Source data -
□ □ □ □ □ □ □

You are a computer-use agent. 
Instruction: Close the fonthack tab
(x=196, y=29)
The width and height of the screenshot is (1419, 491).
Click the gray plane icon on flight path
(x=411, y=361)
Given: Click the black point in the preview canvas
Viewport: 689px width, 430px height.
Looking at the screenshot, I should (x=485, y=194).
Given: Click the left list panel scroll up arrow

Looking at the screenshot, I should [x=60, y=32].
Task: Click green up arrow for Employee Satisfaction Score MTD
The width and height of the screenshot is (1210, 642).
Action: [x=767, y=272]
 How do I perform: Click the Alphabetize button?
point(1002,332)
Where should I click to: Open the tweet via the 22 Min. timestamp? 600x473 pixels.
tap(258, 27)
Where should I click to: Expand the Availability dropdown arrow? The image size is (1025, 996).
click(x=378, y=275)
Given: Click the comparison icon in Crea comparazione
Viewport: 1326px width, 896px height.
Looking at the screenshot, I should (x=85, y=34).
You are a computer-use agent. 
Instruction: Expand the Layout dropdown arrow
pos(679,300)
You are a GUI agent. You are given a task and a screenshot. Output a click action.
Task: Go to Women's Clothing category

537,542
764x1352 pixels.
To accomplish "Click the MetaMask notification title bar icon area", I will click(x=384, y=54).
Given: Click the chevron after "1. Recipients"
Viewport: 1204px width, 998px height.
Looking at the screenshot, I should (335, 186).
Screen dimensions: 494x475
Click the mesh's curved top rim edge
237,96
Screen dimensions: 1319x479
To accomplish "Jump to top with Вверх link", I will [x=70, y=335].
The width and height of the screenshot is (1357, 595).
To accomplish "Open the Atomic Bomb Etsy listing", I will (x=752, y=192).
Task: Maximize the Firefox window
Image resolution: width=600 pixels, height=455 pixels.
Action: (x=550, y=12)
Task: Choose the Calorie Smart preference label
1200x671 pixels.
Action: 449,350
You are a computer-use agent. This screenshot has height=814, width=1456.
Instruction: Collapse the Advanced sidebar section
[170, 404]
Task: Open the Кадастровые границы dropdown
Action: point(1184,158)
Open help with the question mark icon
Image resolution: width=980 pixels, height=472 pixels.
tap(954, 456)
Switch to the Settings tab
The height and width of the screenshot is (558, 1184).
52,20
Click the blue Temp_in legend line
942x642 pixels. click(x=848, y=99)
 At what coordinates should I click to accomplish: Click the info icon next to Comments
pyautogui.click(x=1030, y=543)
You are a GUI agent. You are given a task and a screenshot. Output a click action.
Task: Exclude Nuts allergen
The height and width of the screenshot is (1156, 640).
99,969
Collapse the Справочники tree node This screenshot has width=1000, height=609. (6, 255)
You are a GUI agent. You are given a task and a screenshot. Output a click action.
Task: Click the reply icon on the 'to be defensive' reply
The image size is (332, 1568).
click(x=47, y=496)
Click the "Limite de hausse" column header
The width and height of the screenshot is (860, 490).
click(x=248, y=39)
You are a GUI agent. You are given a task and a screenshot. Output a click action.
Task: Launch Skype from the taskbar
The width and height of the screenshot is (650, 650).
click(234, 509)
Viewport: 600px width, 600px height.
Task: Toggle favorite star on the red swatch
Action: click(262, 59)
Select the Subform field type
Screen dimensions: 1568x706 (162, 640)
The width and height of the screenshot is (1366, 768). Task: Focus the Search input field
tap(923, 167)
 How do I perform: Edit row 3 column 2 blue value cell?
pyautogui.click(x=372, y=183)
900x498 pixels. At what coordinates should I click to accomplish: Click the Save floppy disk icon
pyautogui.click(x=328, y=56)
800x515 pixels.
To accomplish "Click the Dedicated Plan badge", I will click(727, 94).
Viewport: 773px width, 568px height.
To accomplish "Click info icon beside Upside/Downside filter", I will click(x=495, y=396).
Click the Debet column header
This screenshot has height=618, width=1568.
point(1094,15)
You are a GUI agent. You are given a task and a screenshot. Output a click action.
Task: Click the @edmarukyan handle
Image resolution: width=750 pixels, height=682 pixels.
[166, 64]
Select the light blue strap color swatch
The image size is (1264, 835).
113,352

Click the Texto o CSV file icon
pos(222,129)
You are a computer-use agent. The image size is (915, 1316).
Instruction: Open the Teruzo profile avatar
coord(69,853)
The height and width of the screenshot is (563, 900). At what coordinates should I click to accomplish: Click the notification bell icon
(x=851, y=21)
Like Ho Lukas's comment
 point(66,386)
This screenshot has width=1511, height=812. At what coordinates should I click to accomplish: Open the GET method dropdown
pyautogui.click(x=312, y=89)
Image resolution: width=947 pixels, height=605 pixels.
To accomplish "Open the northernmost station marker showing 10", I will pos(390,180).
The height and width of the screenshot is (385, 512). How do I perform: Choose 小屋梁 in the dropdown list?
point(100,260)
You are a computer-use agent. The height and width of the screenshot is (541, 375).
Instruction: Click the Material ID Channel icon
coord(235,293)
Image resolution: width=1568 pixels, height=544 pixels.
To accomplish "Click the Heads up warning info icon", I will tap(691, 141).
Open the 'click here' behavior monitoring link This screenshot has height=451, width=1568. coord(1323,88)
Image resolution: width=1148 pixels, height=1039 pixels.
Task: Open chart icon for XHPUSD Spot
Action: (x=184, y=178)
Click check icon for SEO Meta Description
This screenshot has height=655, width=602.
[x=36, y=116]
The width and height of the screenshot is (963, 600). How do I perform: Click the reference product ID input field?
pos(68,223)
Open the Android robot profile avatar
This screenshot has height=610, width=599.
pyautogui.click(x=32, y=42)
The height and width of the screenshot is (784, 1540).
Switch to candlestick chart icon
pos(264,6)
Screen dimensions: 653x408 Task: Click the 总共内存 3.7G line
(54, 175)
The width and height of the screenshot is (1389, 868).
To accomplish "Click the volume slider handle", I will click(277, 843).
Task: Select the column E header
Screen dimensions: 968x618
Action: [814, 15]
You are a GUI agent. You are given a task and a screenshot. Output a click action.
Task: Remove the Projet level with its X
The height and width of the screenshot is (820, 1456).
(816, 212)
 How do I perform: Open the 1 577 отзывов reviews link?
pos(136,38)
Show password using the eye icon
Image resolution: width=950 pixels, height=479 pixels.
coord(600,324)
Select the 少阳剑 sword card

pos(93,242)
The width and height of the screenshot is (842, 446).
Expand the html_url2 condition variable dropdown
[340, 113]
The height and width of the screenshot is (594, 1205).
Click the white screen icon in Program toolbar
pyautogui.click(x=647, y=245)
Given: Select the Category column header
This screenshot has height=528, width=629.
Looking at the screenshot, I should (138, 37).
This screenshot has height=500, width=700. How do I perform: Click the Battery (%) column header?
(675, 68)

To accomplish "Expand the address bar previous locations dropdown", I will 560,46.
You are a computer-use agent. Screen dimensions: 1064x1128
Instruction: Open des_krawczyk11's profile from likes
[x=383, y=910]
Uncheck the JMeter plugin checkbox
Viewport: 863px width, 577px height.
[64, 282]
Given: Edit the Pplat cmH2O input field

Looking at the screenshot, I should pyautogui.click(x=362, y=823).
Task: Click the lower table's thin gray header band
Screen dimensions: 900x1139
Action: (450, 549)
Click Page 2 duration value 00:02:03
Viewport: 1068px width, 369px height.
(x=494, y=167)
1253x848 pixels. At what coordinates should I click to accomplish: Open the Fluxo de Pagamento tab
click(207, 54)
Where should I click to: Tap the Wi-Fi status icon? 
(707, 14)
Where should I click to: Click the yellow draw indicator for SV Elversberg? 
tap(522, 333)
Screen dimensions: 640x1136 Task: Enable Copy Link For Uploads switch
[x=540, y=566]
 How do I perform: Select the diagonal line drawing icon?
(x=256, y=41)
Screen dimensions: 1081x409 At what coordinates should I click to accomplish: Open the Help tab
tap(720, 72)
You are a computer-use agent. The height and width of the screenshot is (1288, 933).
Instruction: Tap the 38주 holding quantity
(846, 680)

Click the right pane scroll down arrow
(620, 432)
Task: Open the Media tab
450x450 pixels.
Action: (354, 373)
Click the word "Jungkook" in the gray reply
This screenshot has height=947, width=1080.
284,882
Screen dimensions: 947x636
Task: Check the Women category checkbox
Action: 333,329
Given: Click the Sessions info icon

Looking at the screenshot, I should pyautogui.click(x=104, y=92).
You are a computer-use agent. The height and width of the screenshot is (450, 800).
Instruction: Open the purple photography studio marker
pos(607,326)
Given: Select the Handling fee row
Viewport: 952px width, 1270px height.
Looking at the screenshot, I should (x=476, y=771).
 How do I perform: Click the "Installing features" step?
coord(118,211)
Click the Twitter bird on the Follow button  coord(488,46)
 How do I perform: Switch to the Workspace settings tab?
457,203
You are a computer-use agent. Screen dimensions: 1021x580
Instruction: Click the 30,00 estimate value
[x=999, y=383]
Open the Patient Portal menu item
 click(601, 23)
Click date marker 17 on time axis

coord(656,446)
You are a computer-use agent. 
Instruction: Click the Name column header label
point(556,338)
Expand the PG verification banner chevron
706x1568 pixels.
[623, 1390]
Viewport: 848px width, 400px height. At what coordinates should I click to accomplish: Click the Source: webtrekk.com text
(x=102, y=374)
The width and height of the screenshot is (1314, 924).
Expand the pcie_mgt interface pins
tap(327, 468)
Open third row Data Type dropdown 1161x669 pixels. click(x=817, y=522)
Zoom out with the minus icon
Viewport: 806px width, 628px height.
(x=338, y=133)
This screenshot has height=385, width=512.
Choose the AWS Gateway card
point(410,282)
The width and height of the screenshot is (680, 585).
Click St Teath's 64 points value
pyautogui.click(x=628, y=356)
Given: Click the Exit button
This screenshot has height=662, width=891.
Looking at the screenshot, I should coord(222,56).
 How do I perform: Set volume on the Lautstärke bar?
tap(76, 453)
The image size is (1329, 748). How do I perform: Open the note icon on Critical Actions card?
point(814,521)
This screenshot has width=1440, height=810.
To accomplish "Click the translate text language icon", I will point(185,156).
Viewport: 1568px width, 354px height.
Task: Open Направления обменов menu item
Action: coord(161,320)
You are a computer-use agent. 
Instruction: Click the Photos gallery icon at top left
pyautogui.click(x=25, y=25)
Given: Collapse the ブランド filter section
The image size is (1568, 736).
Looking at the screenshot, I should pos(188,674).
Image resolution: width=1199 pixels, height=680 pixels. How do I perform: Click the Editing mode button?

□ □ □ □ □ □ □

About this exercise -
Looking at the data above, write out exactly the lines that start at the one containing "The image size is (332, 1568)." and end at the one containing "Task: Launch Skype from the taskbar"; include both and nothing beyond.

Response to the task -
The image size is (332, 1568).
click(x=47, y=496)
Click the "Limite de hausse" column header
The width and height of the screenshot is (860, 490).
click(x=248, y=39)
You are a GUI agent. You are given a task and a screenshot. Output a click action.
Task: Launch Skype from the taskbar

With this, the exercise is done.